## [WHAT IS REQUIRED]
Without the images, set down each entry exactly.

= = = = =

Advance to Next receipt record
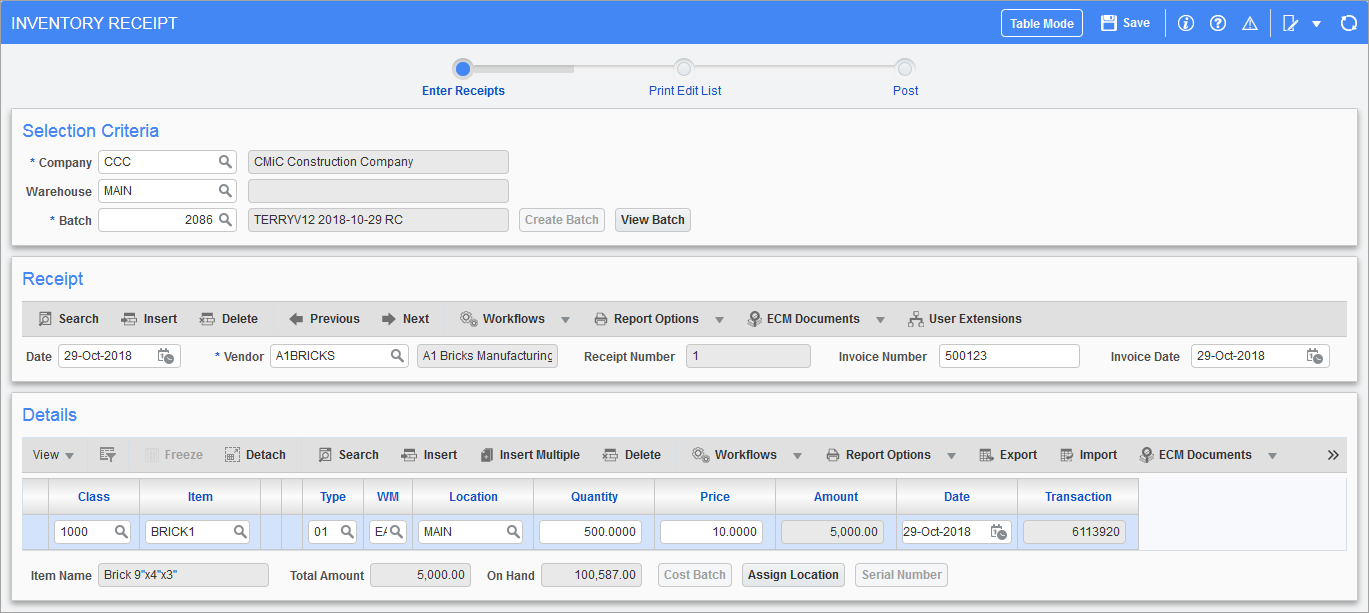Screen dimensions: 1369x613 405,318
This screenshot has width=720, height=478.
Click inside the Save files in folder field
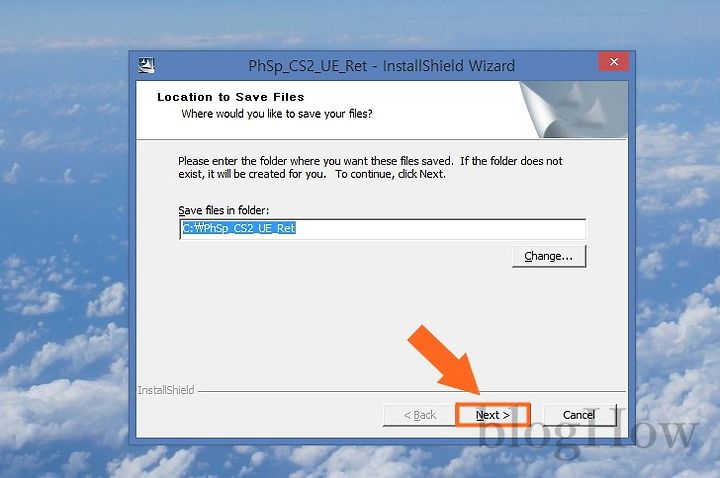tap(382, 229)
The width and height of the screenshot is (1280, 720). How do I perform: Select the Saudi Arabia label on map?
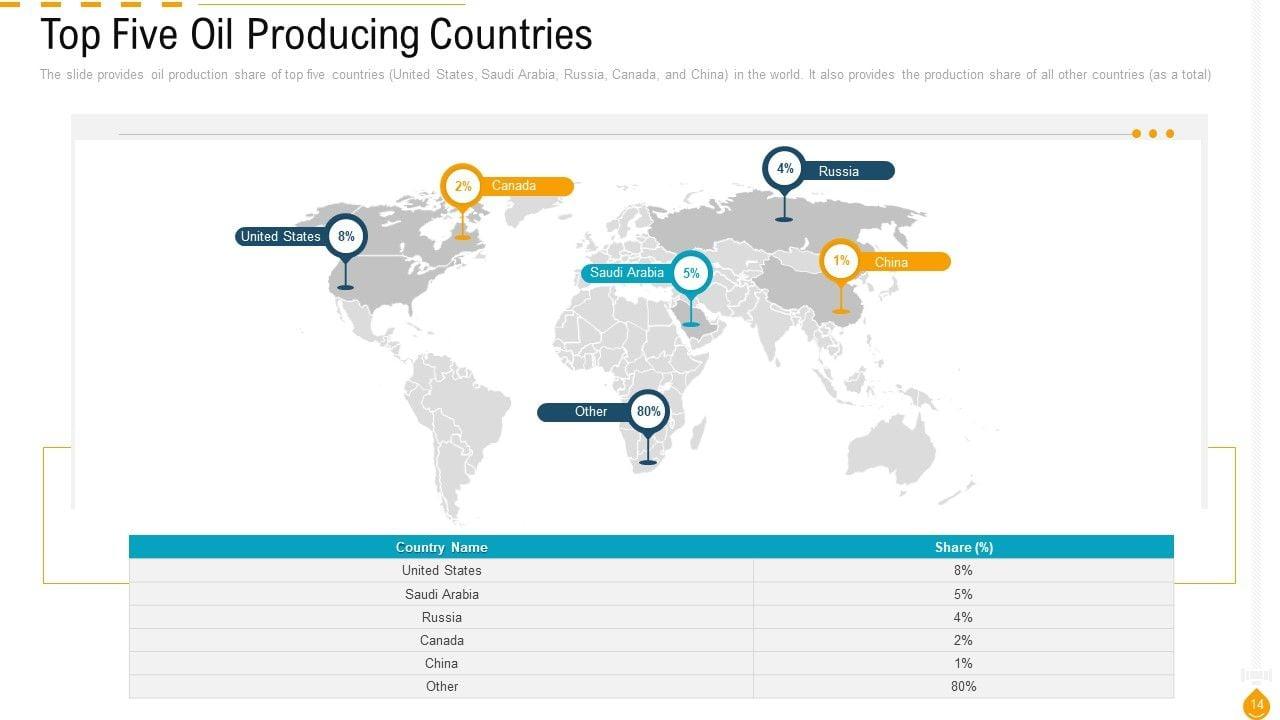(627, 273)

= = = = =

## [THE ANSWER]
Advance to Next receipt record
Screen dimensions: 1369x613 405,318
This screenshot has width=720, height=478.
Click inside the Save files in folder field
tap(382, 229)
The width and height of the screenshot is (1280, 720). How do I perform: Select the Saudi Arabia label on map?
(627, 273)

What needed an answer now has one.